One of China's most prominent "Wolf Warrior" diplomats was on Wednesday announced as his nation's new ambassador to the United States.

The hawkish Qin Gang, a close confidante of President Xi Jinping, has arrived in Washington at a time of high tensions between China and the United States, and is expected to deliver a combative message.

He gained prominence during his two stints as foreign ministry spokesman, issuing barbed responses to foreign reporters and pioneering an aggressive style of defending China in the press and on social media dubbed "Wolf Warrior" diplomacy.

"As two big countries different in history, culture, social system and development stage, China and the United States are entering a new round of mutual exploration, understanding and adaptation, trying to find a way to get along with each other," Qin told reporters on his arrival in the American capital.

The new envoy vowed to bring US-China ties "back on track," according to a transcript released by the Chinese embassy.

The relationship has rapidly deteriorated in recent years, with the two powers clashing on a wide range of issues including trade, human rights, cybersecurity and the origins of the Covid-19 pandemic.

And while President Joe Biden has lowered the tone since taking office, he has largely maintained his predecessor Donald Trump's hawkish stance on China, describing it as the pre-eminent challenge to the United States.

Qin, who accompanied Xi on numerous overseas trips as the foreign ministry's protocol chief, is among the diplomats who have vigorously defended China in the face of increasing criticism on the world stage.

The 55-year-old is considered more hawkish than his predecessor in Washington, Cui Tiankai.

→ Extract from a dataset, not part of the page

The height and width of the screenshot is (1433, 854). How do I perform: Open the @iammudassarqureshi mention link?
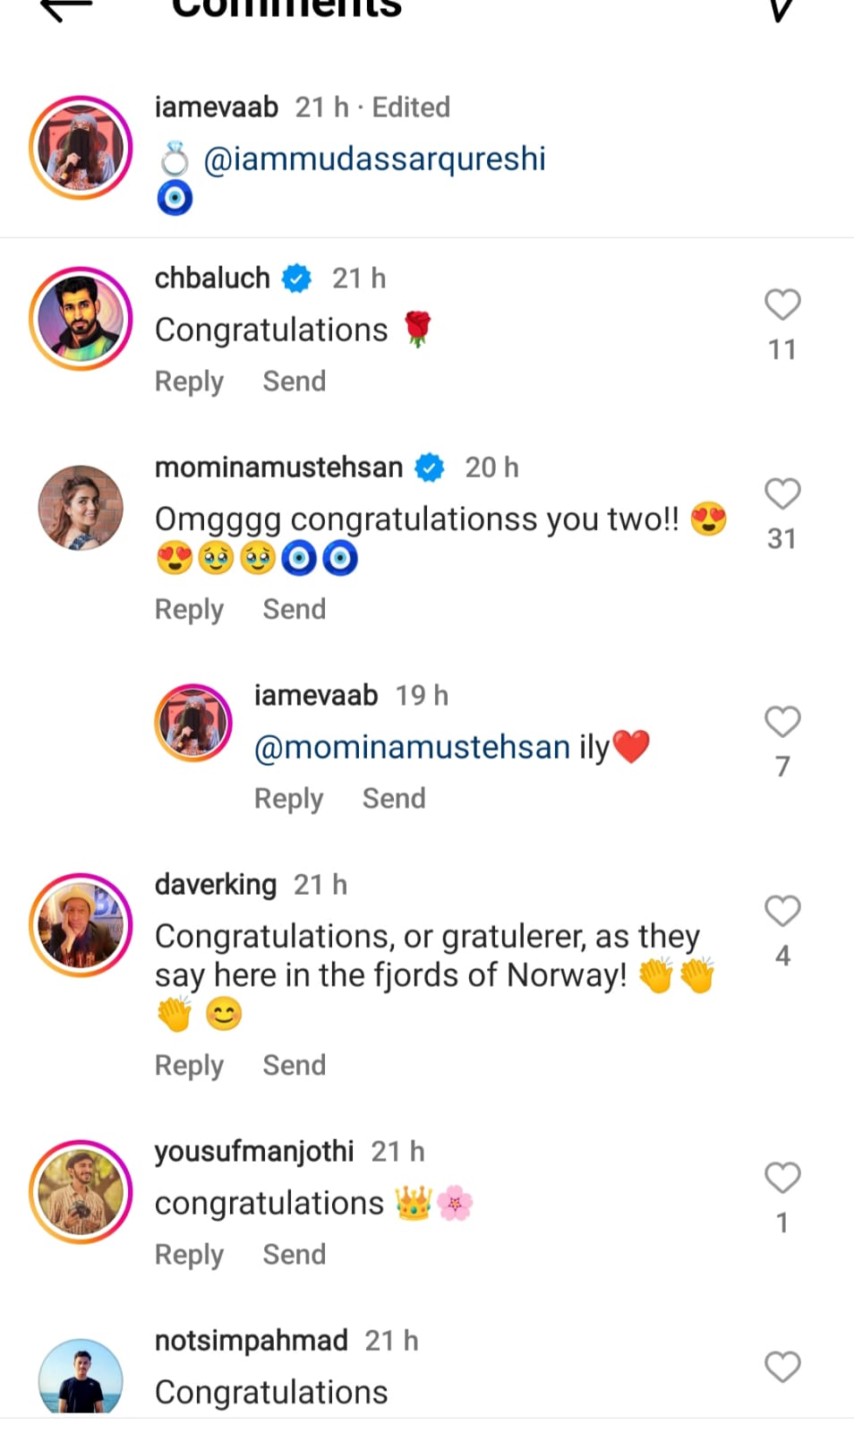click(x=374, y=159)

He is a fluent English speaker, having spent several years at the Chinese embassy in London.

Beijing-based independent analyst Hua Po described Qin as "one of the backbone members" of the Wolf Warrior movement.

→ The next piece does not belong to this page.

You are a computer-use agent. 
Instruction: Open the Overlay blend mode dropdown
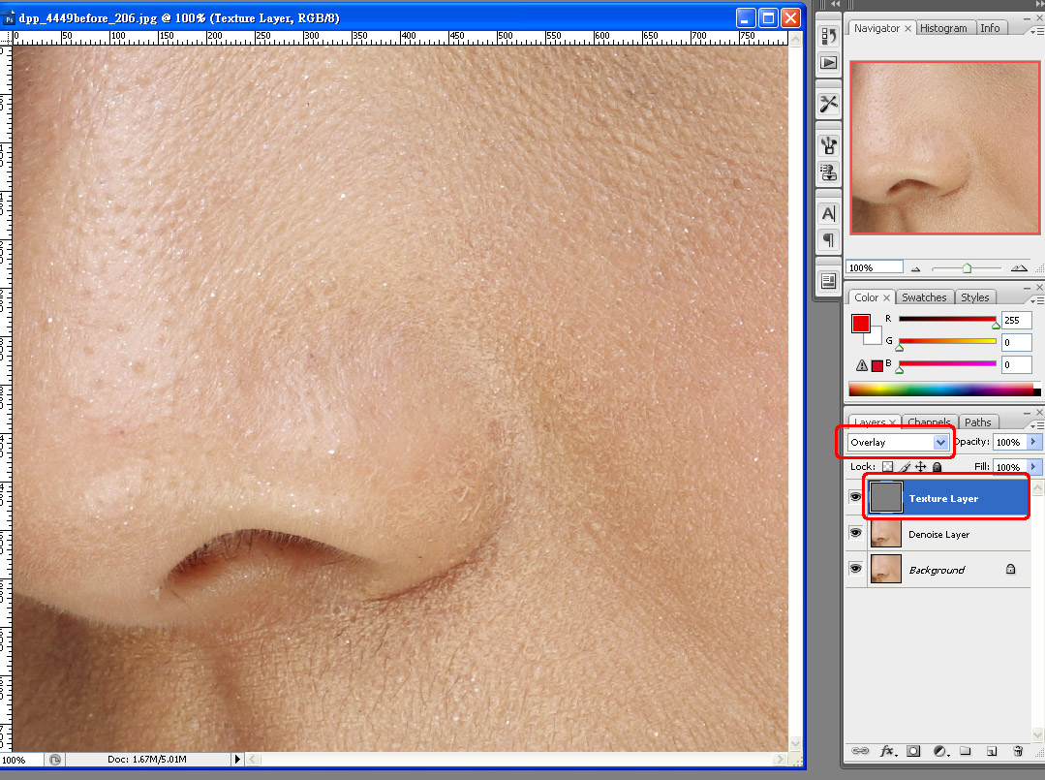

Qin in February defended that style of diplomacy as a necessary response to "groundless slander" and "crazy attacks against China".

Chinese foreign ministry spokespeople and officials abroad have adopted a strident and indignant tone to loudly defend the Communist-led country and even promote conspiracy theories or openly insult foreign counterparts.

But President Xi recently urged top political leaders to help cultivate a "reliable, admirable and respectable" international image to improve China's soft power.